══ Text to read
I think it's going to be performance George. I think that as we grow our reserves and our production that we will be recognized high in the industry as well as advanced imaging [ph] project, which is probably one of the reasons why our stock has not done as I would have expected it to. There were so many unknowns in the mining. There is not a lot of E&T companies that have a mine out there. And we are working on various ways to realize value there, just keep our shoulder to the grind stone and keep increasing the reserves and growing like we did last year. I think that eventually we will be seen by the market and we will be rewarded -- our shareholders will be rewarded for the efforts that we are putting forth.

Unknown Attendee

Analyst

Okay alright. And then one last one your flow rate there was a question prior to mine here on your current flow rates and you got to probably a positive plus flow rate right now because of an initial flowback. If you look at this 12,000 [ph] barrel a day range considering what you've done now in the sales of interest. Can you give us an idea where you would see that 1,200 barrels a day being let's say without moving the exploration program forward from where it is now it's completion. In other words I guess what I'm driving at is what's the loss of production that in the side that text of the sale of you have made firstly and secondly what do you see in the decline curve against that 1,200 barrels a day.
════
**Task details:** Continue the conference call transcript above from where it stops.
══ Data section
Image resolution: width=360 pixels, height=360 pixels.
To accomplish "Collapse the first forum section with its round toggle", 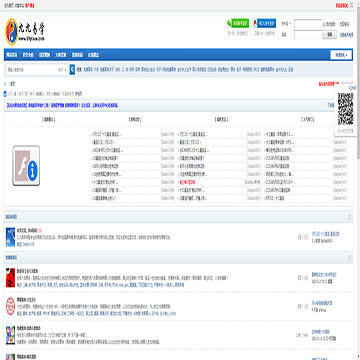I will point(349,217).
════
**Output for this task:**
Keith Larsen

Analyst

Well in the first sense George we didn't sell any of our production. All of our production as well as the time can high interest wells going forward of which we have completed now as I [indiscernible] . So those wells keep our original ownership now as well as Brigham wells. And to get into the crux of the question, understand that our first well we drilled with Brigham was in '09 and that was the Raddles #1 well which we are seeing and those wells are coming down somewhere between 100 barrels to 200 barrels a day. And I think the published numbers out there is the decline rate of some 3% to 5% after that. The numbers seem to me to be working that out. So, most of our base production, most of that 1,200 barrels I see is being stabilized and will not be declining, if at all. Complimenting that with the new wells that we are bringing on, even the smaller interest wells both with Brigham and Zavanna -- the 3 that we've got with Brigham that are planned and I would also feel confident they are going to give us more than the 3 this year. As well as additional wells with Zavanna so we don't give direction George, but certainly I could see us increasing our daily average production this year.

Unknown Attendee

Analyst

Okay and one last one on real estate. What's the value that you are carrying the project at now you took a $3 million charge -- so what is it valued at $20 million, $21 million range or less.

Bryon Mowry

Analyst

It was less [ph] prior George and we are down around it's right at $18 million.

Unknown Attendee

Analyst

$18 million. Okay and the original cost on that was what around $23 million, $24 million.

Bryon Mowry

Analyst

$24 million, $25 million.

Unknown Attendee

Analyst

$24 million, $25 million. Okay.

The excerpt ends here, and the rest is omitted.